_AIM OF THE TASK_: Can you output the records below exactly as they are written?
── ENTRIES SHOWN ──
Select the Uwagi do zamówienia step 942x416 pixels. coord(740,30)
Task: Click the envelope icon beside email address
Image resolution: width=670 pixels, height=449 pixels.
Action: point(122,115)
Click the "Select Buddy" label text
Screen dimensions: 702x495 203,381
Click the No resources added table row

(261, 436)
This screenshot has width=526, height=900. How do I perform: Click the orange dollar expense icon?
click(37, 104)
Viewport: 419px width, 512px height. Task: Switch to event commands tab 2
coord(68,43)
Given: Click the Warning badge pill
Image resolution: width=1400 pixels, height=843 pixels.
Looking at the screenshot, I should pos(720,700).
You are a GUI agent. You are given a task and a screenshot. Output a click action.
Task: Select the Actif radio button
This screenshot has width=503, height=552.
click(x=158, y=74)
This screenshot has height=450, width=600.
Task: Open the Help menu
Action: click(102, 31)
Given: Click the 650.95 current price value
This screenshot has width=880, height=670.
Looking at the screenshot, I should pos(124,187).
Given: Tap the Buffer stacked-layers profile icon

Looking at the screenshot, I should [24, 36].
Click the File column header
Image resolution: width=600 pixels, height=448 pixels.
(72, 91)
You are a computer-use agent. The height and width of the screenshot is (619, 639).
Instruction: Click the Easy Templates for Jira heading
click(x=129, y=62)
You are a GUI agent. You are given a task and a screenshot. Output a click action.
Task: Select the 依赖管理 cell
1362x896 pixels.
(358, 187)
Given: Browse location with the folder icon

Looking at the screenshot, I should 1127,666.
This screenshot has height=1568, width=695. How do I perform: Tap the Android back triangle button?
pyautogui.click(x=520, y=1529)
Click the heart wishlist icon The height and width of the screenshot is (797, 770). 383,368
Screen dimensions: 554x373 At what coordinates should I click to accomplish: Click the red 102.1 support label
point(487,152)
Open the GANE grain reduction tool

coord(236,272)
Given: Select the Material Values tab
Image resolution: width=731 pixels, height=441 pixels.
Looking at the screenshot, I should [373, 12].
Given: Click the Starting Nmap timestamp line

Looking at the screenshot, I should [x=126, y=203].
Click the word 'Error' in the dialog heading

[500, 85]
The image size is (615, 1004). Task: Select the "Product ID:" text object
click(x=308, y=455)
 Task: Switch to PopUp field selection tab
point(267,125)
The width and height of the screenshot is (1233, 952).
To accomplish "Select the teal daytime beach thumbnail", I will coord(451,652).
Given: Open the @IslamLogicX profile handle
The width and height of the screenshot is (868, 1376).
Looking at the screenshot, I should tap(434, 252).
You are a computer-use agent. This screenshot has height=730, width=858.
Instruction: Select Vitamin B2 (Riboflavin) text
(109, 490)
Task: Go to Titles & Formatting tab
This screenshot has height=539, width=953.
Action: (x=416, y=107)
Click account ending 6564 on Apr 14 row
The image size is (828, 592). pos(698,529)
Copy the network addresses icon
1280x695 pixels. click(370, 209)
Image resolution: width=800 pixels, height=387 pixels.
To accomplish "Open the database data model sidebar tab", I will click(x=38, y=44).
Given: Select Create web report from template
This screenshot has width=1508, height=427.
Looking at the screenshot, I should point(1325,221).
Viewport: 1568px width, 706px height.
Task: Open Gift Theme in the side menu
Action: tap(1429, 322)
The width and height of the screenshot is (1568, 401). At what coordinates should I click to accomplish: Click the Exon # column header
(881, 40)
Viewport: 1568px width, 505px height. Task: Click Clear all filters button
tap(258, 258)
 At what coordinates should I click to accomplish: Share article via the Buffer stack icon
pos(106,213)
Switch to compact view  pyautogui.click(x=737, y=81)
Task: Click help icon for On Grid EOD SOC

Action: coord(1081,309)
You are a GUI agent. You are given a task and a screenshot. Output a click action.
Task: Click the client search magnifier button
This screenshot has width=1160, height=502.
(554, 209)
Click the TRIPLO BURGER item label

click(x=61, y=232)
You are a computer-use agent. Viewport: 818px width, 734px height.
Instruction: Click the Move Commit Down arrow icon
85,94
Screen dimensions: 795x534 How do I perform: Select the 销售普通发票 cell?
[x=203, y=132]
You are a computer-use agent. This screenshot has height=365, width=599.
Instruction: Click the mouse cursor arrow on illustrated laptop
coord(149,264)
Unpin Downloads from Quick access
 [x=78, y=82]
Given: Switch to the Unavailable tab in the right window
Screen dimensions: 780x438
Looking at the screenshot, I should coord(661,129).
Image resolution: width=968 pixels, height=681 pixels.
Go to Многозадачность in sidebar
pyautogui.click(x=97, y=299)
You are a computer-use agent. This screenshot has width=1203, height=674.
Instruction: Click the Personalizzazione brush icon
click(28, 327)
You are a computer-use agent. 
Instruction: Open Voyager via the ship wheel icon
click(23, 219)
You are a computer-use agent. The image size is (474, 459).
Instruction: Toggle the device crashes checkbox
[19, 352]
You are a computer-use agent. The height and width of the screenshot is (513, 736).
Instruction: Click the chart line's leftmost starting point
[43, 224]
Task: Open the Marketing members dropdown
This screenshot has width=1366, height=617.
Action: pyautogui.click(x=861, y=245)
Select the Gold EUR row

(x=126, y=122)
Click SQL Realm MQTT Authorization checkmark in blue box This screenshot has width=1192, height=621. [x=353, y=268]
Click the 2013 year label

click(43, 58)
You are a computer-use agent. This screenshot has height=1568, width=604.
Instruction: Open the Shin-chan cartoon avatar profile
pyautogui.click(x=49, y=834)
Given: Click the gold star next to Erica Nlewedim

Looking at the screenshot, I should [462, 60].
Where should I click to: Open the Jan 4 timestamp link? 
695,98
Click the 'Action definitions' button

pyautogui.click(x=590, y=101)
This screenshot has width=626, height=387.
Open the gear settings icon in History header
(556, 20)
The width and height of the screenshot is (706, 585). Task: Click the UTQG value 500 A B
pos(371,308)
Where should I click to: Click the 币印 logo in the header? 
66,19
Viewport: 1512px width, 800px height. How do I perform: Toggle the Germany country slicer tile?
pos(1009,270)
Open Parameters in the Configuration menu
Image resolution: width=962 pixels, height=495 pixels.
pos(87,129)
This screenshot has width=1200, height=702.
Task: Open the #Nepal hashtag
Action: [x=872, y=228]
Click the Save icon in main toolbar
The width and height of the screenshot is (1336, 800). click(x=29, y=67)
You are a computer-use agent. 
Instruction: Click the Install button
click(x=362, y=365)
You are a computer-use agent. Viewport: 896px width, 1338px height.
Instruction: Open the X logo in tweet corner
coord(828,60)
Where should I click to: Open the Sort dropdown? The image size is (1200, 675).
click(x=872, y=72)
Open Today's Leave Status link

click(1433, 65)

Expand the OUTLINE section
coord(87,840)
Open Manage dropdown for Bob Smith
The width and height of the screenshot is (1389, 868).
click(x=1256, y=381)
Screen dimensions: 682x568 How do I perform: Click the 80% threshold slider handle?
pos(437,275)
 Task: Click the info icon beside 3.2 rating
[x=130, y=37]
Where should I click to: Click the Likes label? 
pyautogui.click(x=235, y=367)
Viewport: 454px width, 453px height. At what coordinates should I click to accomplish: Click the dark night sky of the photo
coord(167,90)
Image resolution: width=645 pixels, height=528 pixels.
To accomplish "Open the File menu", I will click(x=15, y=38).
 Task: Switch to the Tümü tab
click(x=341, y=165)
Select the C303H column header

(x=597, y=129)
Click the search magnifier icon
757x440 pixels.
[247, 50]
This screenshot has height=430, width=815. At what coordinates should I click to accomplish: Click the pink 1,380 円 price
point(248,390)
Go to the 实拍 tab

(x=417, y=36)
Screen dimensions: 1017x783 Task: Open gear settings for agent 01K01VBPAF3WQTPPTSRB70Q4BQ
───
_EXERCISE OUTPUT_:
Select the Uwagi do zamówienia step 942x416 pixels. coord(740,30)
Task: Click the envelope icon beside email address
Image resolution: width=670 pixels, height=449 pixels.
Action: point(122,115)
Click the "Select Buddy" label text
Screen dimensions: 702x495 203,381
Click the No resources added table row

(261, 436)
This screenshot has width=526, height=900. How do I perform: Click the orange dollar expense icon?
click(37, 104)
Viewport: 419px width, 512px height. Task: Switch to event commands tab 2
coord(68,43)
Given: Click the Warning badge pill
Image resolution: width=1400 pixels, height=843 pixels.
Looking at the screenshot, I should pos(720,700).
You are a GUI agent. You are given a task and a screenshot. Output a click action.
Task: Select the Actif radio button
This screenshot has width=503, height=552.
click(x=158, y=74)
This screenshot has height=450, width=600.
Task: Open the Help menu
Action: click(102, 31)
Given: Click the 650.95 current price value
This screenshot has width=880, height=670.
Looking at the screenshot, I should pos(124,187).
Given: Tap the Buffer stacked-layers profile icon

Looking at the screenshot, I should [24, 36].
Click the File column header
Image resolution: width=600 pixels, height=448 pixels.
(72, 91)
You are a computer-use agent. The height and width of the screenshot is (619, 639).
Instruction: Click the Easy Templates for Jira heading
click(x=129, y=62)
You are a GUI agent. You are given a task and a screenshot. Output a click action.
Task: Select the 依赖管理 cell
1362x896 pixels.
(358, 187)
Given: Browse location with the folder icon

Looking at the screenshot, I should 1127,666.
This screenshot has height=1568, width=695. How do I perform: Tap the Android back triangle button?
pyautogui.click(x=520, y=1529)
Click the heart wishlist icon The height and width of the screenshot is (797, 770). 383,368
Screen dimensions: 554x373 At what coordinates should I click to accomplish: Click the red 102.1 support label
point(487,152)
Open the GANE grain reduction tool

coord(236,272)
Given: Select the Material Values tab
Image resolution: width=731 pixels, height=441 pixels.
Looking at the screenshot, I should [373, 12].
Given: Click the Starting Nmap timestamp line

Looking at the screenshot, I should [x=126, y=203].
Click the word 'Error' in the dialog heading

[500, 85]
The image size is (615, 1004). Task: Select the "Product ID:" text object
click(x=308, y=455)
 Task: Switch to PopUp field selection tab
point(267,125)
The width and height of the screenshot is (1233, 952).
To accomplish "Select the teal daytime beach thumbnail", I will coord(451,652).
Given: Open the @IslamLogicX profile handle
The width and height of the screenshot is (868, 1376).
Looking at the screenshot, I should tap(434, 252).
You are a computer-use agent. This screenshot has height=730, width=858.
Instruction: Select Vitamin B2 (Riboflavin) text
(109, 490)
Task: Go to Titles & Formatting tab
This screenshot has height=539, width=953.
Action: (x=416, y=107)
Click account ending 6564 on Apr 14 row
The image size is (828, 592). pos(698,529)
Copy the network addresses icon
1280x695 pixels. click(370, 209)
Image resolution: width=800 pixels, height=387 pixels.
To accomplish "Open the database data model sidebar tab", I will click(x=38, y=44).
Given: Select Create web report from template
This screenshot has width=1508, height=427.
Looking at the screenshot, I should point(1325,221).
Viewport: 1568px width, 706px height.
Task: Open Gift Theme in the side menu
Action: tap(1429, 322)
The width and height of the screenshot is (1568, 401). At what coordinates should I click to accomplish: Click the Exon # column header
(881, 40)
Viewport: 1568px width, 505px height. Task: Click Clear all filters button
tap(258, 258)
 At what coordinates should I click to accomplish: Share article via the Buffer stack icon
pos(106,213)
Switch to compact view  pyautogui.click(x=737, y=81)
Task: Click help icon for On Grid EOD SOC

Action: coord(1081,309)
You are a GUI agent. You are given a task and a screenshot. Output a click action.
Task: Click the client search magnifier button
This screenshot has width=1160, height=502.
(554, 209)
Click the TRIPLO BURGER item label

click(x=61, y=232)
You are a computer-use agent. Viewport: 818px width, 734px height.
Instruction: Click the Move Commit Down arrow icon
85,94
Screen dimensions: 795x534 How do I perform: Select the 销售普通发票 cell?
[x=203, y=132]
You are a computer-use agent. This screenshot has height=365, width=599.
Instruction: Click the mouse cursor arrow on illustrated laptop
coord(149,264)
Unpin Downloads from Quick access
 [x=78, y=82]
Given: Switch to the Unavailable tab in the right window
Screen dimensions: 780x438
Looking at the screenshot, I should coord(661,129).
Image resolution: width=968 pixels, height=681 pixels.
Go to Многозадачность in sidebar
pyautogui.click(x=97, y=299)
You are a computer-use agent. This screenshot has width=1203, height=674.
Instruction: Click the Personalizzazione brush icon
click(28, 327)
You are a computer-use agent. 
Instruction: Open Voyager via the ship wheel icon
click(23, 219)
You are a computer-use agent. The image size is (474, 459).
Instruction: Toggle the device crashes checkbox
[19, 352]
You are a computer-use agent. The height and width of the screenshot is (513, 736).
Instruction: Click the chart line's leftmost starting point
[43, 224]
Task: Open the Marketing members dropdown
This screenshot has width=1366, height=617.
Action: pyautogui.click(x=861, y=245)
Select the Gold EUR row

(x=126, y=122)
Click SQL Realm MQTT Authorization checkmark in blue box This screenshot has width=1192, height=621. [x=353, y=268]
Click the 2013 year label

click(43, 58)
You are a computer-use agent. This screenshot has height=1568, width=604.
Instruction: Open the Shin-chan cartoon avatar profile
pyautogui.click(x=49, y=834)
Given: Click the gold star next to Erica Nlewedim

Looking at the screenshot, I should [462, 60].
Where should I click to: Open the Jan 4 timestamp link? 
695,98
Click the 'Action definitions' button

pyautogui.click(x=590, y=101)
This screenshot has width=626, height=387.
Open the gear settings icon in History header
(556, 20)
The width and height of the screenshot is (706, 585). Task: Click the UTQG value 500 A B
pos(371,308)
Where should I click to: Click the 币印 logo in the header? 
66,19
Viewport: 1512px width, 800px height. How do I perform: Toggle the Germany country slicer tile?
pos(1009,270)
Open Parameters in the Configuration menu
Image resolution: width=962 pixels, height=495 pixels.
pos(87,129)
This screenshot has width=1200, height=702.
Task: Open the #Nepal hashtag
Action: [x=872, y=228]
Click the Save icon in main toolbar
The width and height of the screenshot is (1336, 800). click(x=29, y=67)
You are a computer-use agent. 
Instruction: Click the Install button
click(x=362, y=365)
You are a computer-use agent. Viewport: 896px width, 1338px height.
Instruction: Open the X logo in tweet corner
coord(828,60)
Where should I click to: Open the Sort dropdown? The image size is (1200, 675).
click(x=872, y=72)
Open Today's Leave Status link

click(1433, 65)

Expand the OUTLINE section
coord(87,840)
Open Manage dropdown for Bob Smith
The width and height of the screenshot is (1389, 868).
click(x=1256, y=381)
Screen dimensions: 682x568 How do I perform: Click the 80% threshold slider handle?
pos(437,275)
 Task: Click the info icon beside 3.2 rating
[x=130, y=37]
Where should I click to: Click the Likes label? 
pyautogui.click(x=235, y=367)
Viewport: 454px width, 453px height. At what coordinates should I click to accomplish: Click the dark night sky of the photo
coord(167,90)
Image resolution: width=645 pixels, height=528 pixels.
To accomplish "Open the File menu", I will click(x=15, y=38).
 Task: Switch to the Tümü tab
click(x=341, y=165)
Select the C303H column header

(x=597, y=129)
Click the search magnifier icon
757x440 pixels.
[247, 50]
This screenshot has height=430, width=815. At what coordinates should I click to accomplish: Click the pink 1,380 円 price
point(248,390)
Go to the 实拍 tab

(x=417, y=36)
Screen dimensions: 1017x783 Task: Open gear settings for agent 01K01VBPAF3WQTPPTSRB70Q4BQ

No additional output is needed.